La modernità vede il cibo e il corpo come risorse da sottoporre a controllo. Il corpo e il cibo assumono così il significato di ciò che minaccia il dominio umano. Significano il non domato, il ribelle, l’eccessivo, il proliferante. I messaggi che le donne moderne assimilano dalla cultura popolare della pubblicità cartacea e televisiva le incitano a controllare i propri corpi mediante deodoranti, tranquillanti, analgesici, diete. Il seno non è, per noi moderni, un simbolo del cibo. L’avvento della pubertà non è occasione di giubilo da parte di una giovane né dei suoi genitori. Le mestruazioni sono assai meno un preludio alla creatività e all’affettività che non un segno pauroso di vulnerabilità.
Corpo e cibo sono oggi simboli del fallimento dei nostri sforzi di controllare il nostro essere. Non vorrei però che si leggesse quanto ho scritto come un invito a un ritorno verso, ad esempio, la soluzione del simbolismo medioevale, adottata per le afflizioni. Non possiamo adottare quei simboli come risposta all’impoverimento dell’immaginario moderno. Abbiamo bisogno di immagini e risposte più ricche.
Concordo con Luminanamenti. L’anoressia puo essere vista come anche una violenza fatta al corpo, davanti un mondo di consumo: una rivolta. La spiritualità manca, il corpo diventa il simbolo.
L’anoressica fa morire il corpo, affinché se vede l’anima. Penso che controllare il bisogno del corpo assomiglia alla spiritualità.
Il problema è che l’anoressica cerca la morte per trovare un senso alla vita. E’ una cosa orribile.
Credo che per un’anoressica, raggiungere un grupo di parole è molto importante: l’ascolto dalla parte d’altre ragazze in anoressia puo aiutare.
Volevo dire che invece, credo che la prima mestruazione è stata un dolore, un confronto violente con il sesso, l’abbandono della libertà piena.
Perché ascoltare un’anoressica?
Perché una persona che non ha vissuto l’anoressia dice:
” Bisogno mangiare!”, non capisce il rifiuto del cibo.
L’anoressica cerca amore, comprensione. Non incoraggiare l’anoressia, ma ascoltare, accettare l’opinione della persona anoressica.
Perché giudicare è mantenere l’anoressica nella prigione del corpo.
In ogni caso non lasciare una persona anoressica sola con il suo problema.

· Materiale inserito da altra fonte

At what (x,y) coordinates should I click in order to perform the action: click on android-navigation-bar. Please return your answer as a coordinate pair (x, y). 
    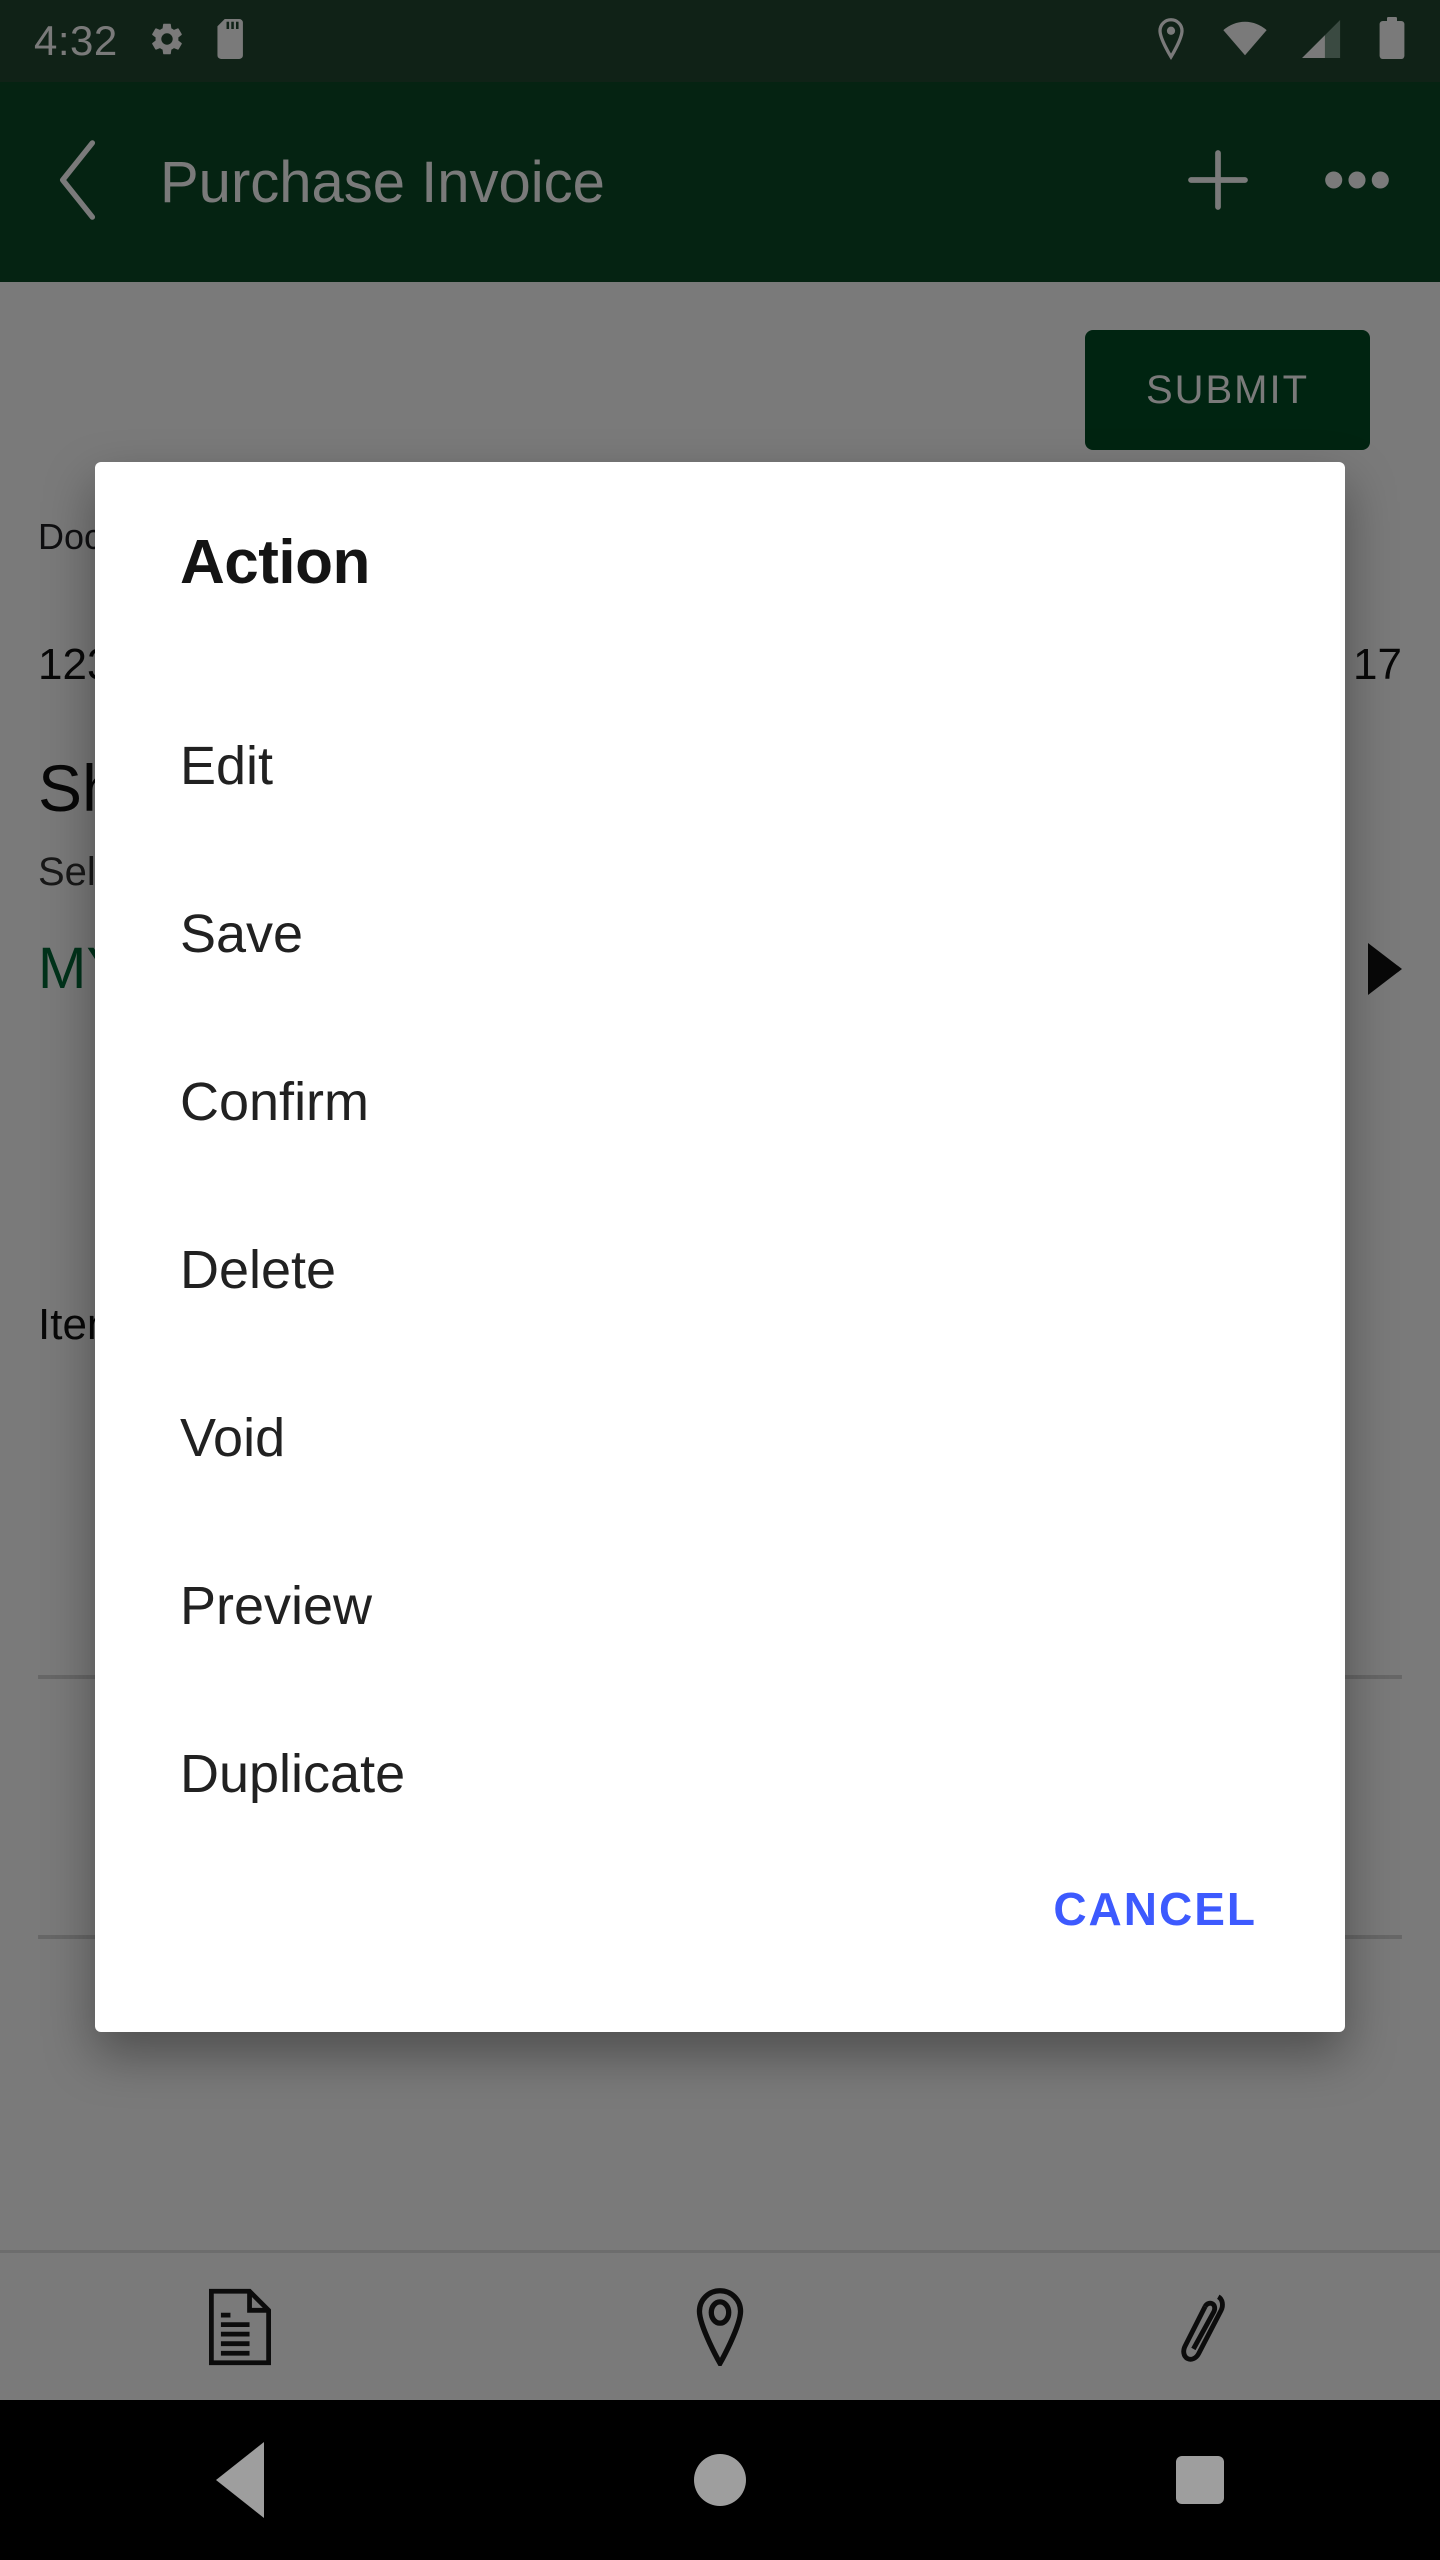
    Looking at the image, I should click on (720, 2480).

Credo sia un libro importante. E comunque questa presentazione è molto efficace. Chi sta come me nella scuola sa quanto il fenomeno sia diffuso, ma la mitologia di Ana mi ha lasciato di sasso. Io ne ho letto per la prima volta su “Ancora dalla parte delle bambine” della Lipperini, dove ci sono molte informazioni in proposito.

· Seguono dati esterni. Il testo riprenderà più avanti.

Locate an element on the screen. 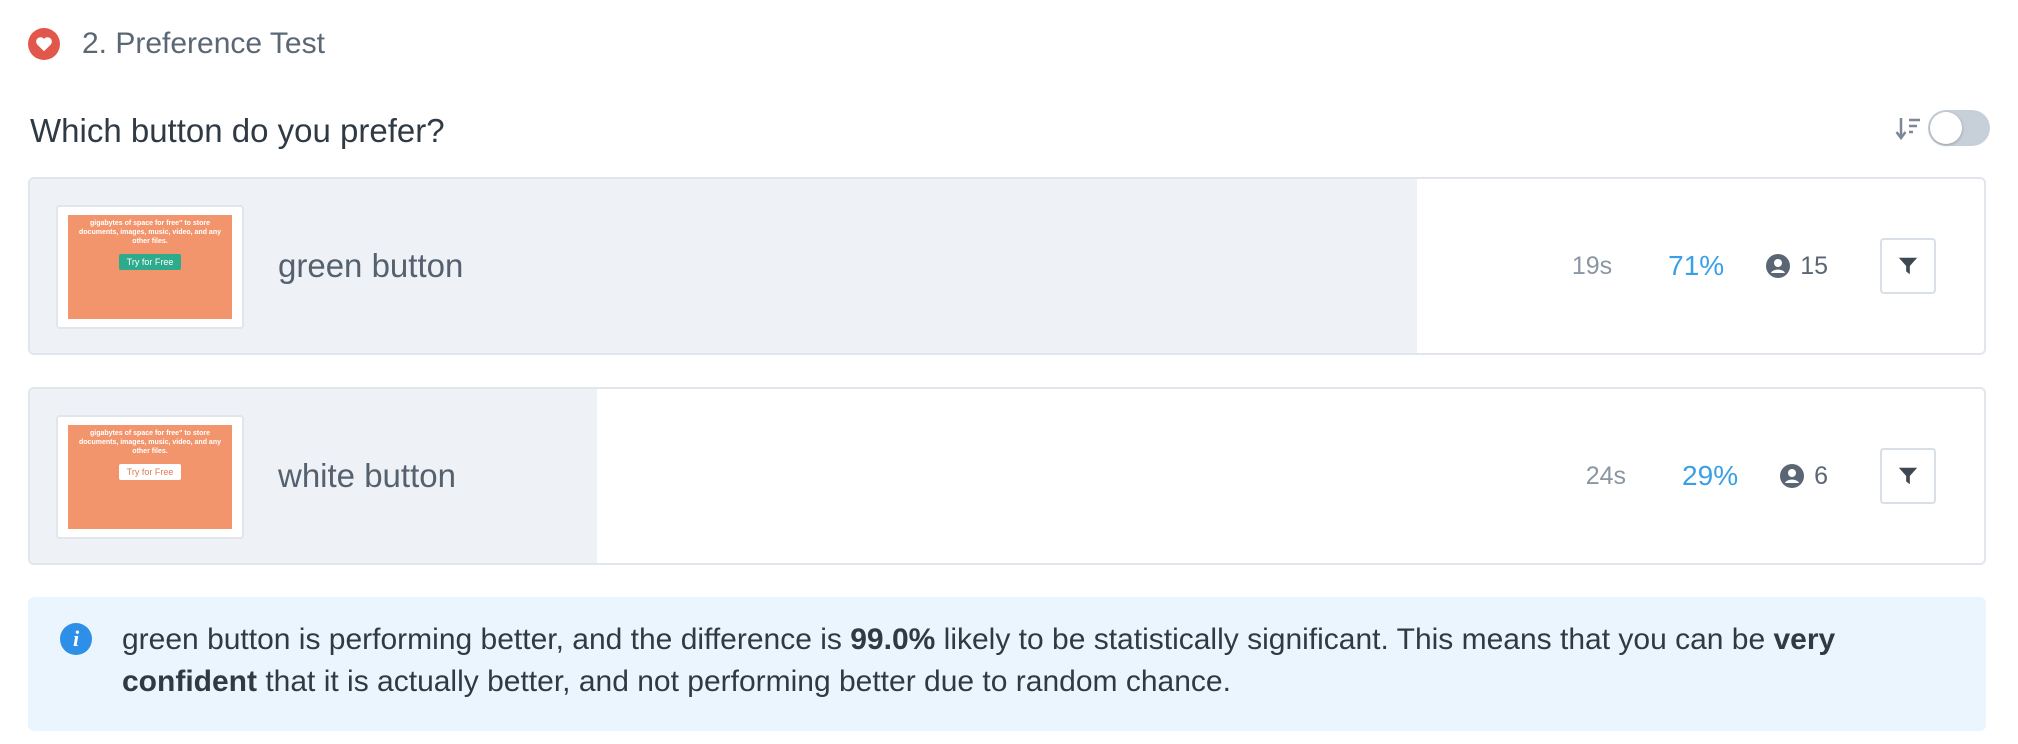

Premesso che attendo ancora il libro dalle mani dell’autore – quando mi espose il progetto per dare pagine [e voce] alle parole – che non è facile scrivere/dire fu confronto e conforto. I Disturbi del Comportamento Alimentare sono sempre esisiti [ e senza distinzioni sessuali] – fortunatamente *post phonema* sono stati *riconosciuti*, eliminando barbarie varie [elettroshock] e sia Aiuto (f)attivo anche l’Arte,
Un abbraccio
Chiara
che altro aggiungere: vedo quotidianamente ragazze e giovani donne usare il corpo come mezzo per comunicare il proprio stare al mondo. spesso l’autolesionismo è il modo per dirsi e dire che questo corrisponde allo stare male, al non saper stare, alla paura della confusione e dello smarrimento che gli provoca.
credo che fino a quando c’è un sintomo, ci sia ancora lo spazio per fare qualcosa.
con qualcosa, intendo impedire la morte, e magari ricominciare imparando a convivere con la causa.
il che, forse, assomiglia alla sopravvivenza ma del resto, come insegna lumina, il vivere moderno ha sostituito la spiritualità con il libero mercato, rendendoci tutti più liberi di scegliere quale sofferenza comprare.